Re: [PATCH 1/1] block: Convert hd_struct in_flight from atomic to percpu

Ming Lei <tom.leiming@xxxxxxxxx> · Fri, 30 Jun 2017 00:25:36 +0800

On Thu, Jun 29, 2017 at 11:58 PM, Jens Axboe <axboe@xxxxxxxxx> wrote:
> On 06/29/2017 02:40 AM, Ming Lei wrote:
>> On Thu, Jun 29, 2017 at 5:49 AM, Jens Axboe <axboe@xxxxxxxxx> wrote:
>>> On 06/28/2017 03:12 PM, Brian King wrote:
>>>> This patch converts the in_flight counter in struct hd_struct from a
>>>> pair of atomics to a pair of percpu counters. This eliminates a couple
>>>> of atomics from the hot path. When running this on a Power system, to
>>>> a single null_blk device with 80 submission queues, irq mode 0, with
>>>> 80 fio jobs, I saw IOPs go from 1.5M IO/s to 11.4 IO/s.
>>>
>>> This has been done before, but I've never really liked it. The reason is
>>> that it means that reading the part stat inflight count now has to
>>> iterate over every possible CPU. Did you use partitions in your testing?
>>> How many CPUs were configured? When I last tested this a few years ago
>>> on even a quad core nehalem (which is notoriously shitty for cross-node
>>> latencies), it was a net loss.
>>
>> One year ago, I saw null_blk's IOPS can be decreased to 10%
>> of non-RQF_IO_STAT on a dual socket ARM64(each CPU has
>> 96 cores, and dual numa nodes) too, the performance can be
>> recovered basically if per numa-node counter is introduced and
>> used in this case, but the patch was never posted out.
>> If anyone is interested in that, I can rebase the patch on current
>> block tree and post out. I guess the performance issue might be
>> related with system cache coherency implementation more or less.
>> This issue on ARM64 can be observed with the following userspace
>> atomic counting test too:
>>
>>        http://kernel.ubuntu.com/~ming/test/cache/
>
> How well did the per-node thing work? Doesn't seem to me like it would

Last time, on ARM64, I remembered that the IOPS was basically recovered,
but now I don't have a such machine to test. Could Brian test the attached patch
to see if it works on big Power machine?

And the idea is simple, just make the atomic counter per-node.

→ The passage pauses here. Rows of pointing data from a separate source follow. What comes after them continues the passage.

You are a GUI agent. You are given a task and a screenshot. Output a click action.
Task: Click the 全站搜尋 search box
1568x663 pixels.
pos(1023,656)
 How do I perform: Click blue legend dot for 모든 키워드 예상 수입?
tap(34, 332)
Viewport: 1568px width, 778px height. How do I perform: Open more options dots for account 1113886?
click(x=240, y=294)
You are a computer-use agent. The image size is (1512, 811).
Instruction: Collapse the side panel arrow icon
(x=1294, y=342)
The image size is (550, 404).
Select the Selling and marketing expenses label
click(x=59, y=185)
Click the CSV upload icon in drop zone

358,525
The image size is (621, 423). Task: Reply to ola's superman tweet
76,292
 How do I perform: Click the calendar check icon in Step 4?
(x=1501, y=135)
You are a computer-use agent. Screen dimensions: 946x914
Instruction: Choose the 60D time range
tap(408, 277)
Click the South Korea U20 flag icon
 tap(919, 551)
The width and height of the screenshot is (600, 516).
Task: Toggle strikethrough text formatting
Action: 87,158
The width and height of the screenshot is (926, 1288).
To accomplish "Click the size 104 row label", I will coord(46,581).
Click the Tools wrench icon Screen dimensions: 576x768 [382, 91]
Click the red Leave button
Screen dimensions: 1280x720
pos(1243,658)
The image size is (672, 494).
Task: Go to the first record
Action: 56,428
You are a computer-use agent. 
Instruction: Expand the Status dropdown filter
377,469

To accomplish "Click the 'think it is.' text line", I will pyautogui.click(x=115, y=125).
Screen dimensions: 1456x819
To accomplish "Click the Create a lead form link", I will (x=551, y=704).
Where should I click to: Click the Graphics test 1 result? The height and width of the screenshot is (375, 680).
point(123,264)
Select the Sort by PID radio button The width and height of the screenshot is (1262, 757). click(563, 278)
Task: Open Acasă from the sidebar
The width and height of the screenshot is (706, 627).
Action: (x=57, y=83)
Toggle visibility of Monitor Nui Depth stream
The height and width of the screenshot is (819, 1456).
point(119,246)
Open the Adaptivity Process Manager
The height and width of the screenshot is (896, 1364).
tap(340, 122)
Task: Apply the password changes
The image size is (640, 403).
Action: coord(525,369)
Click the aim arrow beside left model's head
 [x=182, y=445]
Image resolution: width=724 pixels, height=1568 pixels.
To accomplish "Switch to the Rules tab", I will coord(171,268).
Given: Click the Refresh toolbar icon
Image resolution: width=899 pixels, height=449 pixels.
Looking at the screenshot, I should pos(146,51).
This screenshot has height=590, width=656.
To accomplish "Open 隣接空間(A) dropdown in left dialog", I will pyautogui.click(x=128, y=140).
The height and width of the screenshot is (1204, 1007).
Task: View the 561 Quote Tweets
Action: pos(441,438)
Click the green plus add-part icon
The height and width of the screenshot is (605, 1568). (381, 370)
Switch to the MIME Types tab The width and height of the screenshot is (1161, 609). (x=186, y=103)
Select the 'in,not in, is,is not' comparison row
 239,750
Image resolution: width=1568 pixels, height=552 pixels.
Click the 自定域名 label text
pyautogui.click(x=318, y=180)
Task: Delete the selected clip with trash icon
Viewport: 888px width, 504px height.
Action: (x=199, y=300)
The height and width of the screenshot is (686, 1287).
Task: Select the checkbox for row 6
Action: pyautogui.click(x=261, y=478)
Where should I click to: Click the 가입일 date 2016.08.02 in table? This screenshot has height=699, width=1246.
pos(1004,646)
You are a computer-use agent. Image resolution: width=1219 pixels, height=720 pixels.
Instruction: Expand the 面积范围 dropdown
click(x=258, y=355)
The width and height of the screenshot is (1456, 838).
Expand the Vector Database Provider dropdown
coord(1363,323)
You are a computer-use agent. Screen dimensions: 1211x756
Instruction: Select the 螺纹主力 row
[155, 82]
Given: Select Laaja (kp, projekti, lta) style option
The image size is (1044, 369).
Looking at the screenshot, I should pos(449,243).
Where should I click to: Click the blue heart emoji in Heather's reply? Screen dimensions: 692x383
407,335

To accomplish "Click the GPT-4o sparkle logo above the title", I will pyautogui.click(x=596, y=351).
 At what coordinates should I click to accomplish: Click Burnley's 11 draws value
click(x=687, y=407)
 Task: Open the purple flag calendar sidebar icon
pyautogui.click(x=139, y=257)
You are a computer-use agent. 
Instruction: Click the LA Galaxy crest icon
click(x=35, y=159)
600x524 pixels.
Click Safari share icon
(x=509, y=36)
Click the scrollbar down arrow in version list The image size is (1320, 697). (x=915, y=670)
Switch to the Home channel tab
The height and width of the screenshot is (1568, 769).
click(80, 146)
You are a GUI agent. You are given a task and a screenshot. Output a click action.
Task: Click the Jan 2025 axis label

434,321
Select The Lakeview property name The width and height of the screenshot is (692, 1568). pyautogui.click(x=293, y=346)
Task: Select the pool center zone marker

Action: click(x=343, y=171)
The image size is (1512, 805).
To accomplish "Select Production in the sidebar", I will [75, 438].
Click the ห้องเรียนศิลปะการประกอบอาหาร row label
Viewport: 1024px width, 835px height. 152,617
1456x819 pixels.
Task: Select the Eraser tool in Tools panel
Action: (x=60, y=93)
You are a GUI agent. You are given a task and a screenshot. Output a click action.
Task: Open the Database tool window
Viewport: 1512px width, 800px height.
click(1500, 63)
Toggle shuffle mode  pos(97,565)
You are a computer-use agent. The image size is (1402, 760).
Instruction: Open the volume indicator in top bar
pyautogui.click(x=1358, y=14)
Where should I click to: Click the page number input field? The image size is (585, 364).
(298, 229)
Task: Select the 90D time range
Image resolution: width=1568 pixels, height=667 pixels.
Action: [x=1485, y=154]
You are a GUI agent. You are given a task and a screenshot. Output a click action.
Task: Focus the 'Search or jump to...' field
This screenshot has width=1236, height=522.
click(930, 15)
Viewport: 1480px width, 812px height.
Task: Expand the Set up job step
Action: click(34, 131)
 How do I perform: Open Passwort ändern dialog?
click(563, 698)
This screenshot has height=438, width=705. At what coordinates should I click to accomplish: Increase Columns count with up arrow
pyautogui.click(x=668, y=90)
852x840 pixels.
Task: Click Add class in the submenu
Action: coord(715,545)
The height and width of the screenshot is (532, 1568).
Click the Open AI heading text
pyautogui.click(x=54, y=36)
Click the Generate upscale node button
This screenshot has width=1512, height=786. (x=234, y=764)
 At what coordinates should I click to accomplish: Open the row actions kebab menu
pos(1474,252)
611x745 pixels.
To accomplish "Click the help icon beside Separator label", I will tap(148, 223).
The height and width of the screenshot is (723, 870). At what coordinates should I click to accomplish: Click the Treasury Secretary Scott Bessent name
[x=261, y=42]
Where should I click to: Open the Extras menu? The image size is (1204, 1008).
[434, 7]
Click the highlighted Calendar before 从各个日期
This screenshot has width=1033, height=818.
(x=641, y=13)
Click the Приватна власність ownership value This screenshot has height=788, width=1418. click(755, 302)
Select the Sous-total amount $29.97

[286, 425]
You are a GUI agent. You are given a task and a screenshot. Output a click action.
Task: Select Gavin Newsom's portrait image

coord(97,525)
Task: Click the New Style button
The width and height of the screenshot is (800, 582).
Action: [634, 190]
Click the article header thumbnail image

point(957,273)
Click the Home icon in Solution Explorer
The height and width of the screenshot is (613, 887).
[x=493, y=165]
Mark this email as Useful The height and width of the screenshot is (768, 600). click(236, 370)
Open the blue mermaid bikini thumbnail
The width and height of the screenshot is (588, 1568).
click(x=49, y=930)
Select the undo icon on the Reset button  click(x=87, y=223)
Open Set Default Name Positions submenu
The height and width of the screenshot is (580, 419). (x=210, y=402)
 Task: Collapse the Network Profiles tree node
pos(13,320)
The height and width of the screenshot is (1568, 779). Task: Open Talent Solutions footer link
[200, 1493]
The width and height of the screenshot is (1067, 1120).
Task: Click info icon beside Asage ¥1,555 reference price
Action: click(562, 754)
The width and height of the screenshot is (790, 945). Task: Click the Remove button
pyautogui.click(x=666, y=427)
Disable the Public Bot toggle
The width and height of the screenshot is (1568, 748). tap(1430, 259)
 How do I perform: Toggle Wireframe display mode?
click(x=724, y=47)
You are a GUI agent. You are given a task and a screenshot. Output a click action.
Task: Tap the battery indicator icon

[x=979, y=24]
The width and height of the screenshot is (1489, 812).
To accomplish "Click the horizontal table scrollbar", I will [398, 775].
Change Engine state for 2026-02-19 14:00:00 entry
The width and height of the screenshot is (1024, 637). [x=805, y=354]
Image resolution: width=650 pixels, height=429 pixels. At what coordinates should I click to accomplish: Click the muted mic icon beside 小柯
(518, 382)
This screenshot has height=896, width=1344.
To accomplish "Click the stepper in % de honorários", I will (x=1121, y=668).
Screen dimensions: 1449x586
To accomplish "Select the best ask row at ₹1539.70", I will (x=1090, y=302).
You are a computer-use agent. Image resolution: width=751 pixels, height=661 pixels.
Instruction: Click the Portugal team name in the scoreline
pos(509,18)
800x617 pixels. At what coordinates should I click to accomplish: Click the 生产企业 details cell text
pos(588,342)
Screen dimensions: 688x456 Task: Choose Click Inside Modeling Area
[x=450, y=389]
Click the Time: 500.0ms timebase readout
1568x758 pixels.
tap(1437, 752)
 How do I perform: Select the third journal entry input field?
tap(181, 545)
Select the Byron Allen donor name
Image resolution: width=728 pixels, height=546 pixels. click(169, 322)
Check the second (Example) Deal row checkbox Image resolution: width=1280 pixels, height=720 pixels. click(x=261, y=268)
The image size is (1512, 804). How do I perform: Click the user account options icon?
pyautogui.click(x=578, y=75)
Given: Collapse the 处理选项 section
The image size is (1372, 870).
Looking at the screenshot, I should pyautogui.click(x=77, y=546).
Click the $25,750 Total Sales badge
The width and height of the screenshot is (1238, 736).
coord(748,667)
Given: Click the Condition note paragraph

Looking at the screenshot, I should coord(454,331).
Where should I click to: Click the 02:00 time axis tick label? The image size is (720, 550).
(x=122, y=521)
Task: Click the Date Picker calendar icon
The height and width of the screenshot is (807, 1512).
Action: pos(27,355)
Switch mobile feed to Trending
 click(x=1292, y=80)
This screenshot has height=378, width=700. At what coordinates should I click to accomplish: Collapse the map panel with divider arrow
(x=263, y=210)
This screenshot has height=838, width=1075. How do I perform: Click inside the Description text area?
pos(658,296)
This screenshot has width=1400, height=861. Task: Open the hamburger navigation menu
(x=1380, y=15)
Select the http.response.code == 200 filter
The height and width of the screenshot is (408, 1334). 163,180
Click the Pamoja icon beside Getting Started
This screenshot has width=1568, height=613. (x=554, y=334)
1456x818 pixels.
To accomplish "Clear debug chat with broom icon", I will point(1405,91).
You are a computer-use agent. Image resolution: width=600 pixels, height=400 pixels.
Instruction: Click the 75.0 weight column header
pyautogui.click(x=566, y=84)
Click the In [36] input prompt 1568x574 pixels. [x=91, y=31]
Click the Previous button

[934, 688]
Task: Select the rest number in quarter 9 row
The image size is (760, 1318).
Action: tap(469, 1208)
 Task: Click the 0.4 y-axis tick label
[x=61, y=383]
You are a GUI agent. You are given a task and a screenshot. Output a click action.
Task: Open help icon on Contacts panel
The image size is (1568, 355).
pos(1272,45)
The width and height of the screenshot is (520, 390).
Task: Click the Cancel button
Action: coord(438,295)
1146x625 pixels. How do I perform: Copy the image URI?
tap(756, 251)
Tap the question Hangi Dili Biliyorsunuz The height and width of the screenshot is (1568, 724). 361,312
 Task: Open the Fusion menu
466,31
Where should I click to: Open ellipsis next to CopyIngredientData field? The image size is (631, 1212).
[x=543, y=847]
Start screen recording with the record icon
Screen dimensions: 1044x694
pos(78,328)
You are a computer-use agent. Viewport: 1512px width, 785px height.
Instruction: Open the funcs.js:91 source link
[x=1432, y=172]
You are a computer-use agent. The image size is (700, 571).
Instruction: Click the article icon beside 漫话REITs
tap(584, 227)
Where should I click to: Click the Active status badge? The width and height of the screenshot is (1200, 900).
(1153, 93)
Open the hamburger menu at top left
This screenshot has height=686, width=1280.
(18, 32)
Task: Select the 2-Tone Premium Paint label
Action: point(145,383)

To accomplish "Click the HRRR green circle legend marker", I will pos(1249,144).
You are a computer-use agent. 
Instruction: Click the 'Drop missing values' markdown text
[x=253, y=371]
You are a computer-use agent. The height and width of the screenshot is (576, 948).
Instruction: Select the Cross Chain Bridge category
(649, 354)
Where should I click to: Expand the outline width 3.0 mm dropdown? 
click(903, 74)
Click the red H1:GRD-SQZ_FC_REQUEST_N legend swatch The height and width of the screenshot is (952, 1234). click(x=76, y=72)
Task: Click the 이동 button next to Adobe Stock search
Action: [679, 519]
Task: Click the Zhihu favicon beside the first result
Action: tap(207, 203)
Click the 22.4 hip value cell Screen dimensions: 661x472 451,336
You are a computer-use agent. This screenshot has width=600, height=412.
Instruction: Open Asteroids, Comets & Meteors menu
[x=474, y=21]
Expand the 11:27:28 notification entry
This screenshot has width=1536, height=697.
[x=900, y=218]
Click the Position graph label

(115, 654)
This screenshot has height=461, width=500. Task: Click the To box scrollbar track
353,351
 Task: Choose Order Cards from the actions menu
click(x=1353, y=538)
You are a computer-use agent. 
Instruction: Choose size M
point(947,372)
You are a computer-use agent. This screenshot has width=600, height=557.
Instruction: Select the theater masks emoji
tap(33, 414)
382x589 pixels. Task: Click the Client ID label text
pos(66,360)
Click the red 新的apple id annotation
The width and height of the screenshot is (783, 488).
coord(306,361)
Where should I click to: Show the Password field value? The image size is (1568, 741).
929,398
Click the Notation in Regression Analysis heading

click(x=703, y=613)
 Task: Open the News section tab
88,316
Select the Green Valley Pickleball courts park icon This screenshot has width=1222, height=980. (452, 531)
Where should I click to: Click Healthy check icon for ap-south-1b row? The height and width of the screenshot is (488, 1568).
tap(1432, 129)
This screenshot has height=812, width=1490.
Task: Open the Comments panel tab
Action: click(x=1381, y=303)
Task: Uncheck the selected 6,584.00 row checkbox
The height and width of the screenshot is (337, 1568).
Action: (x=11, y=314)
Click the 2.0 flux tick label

> go far enough. And per CPU is too much. One potential improvement would
> be to change the part_stat_read() to just loop online CPUs, instead of
> all possible CPUs. When CPUs go on/offline, use that as the slow path to
> ensure the stats are sane. Often there's a huge difference between
> NR_CPUS configured and what the system has. As Brian states, RH ships
> with 2048, while I doubt a lot of customers actually run that...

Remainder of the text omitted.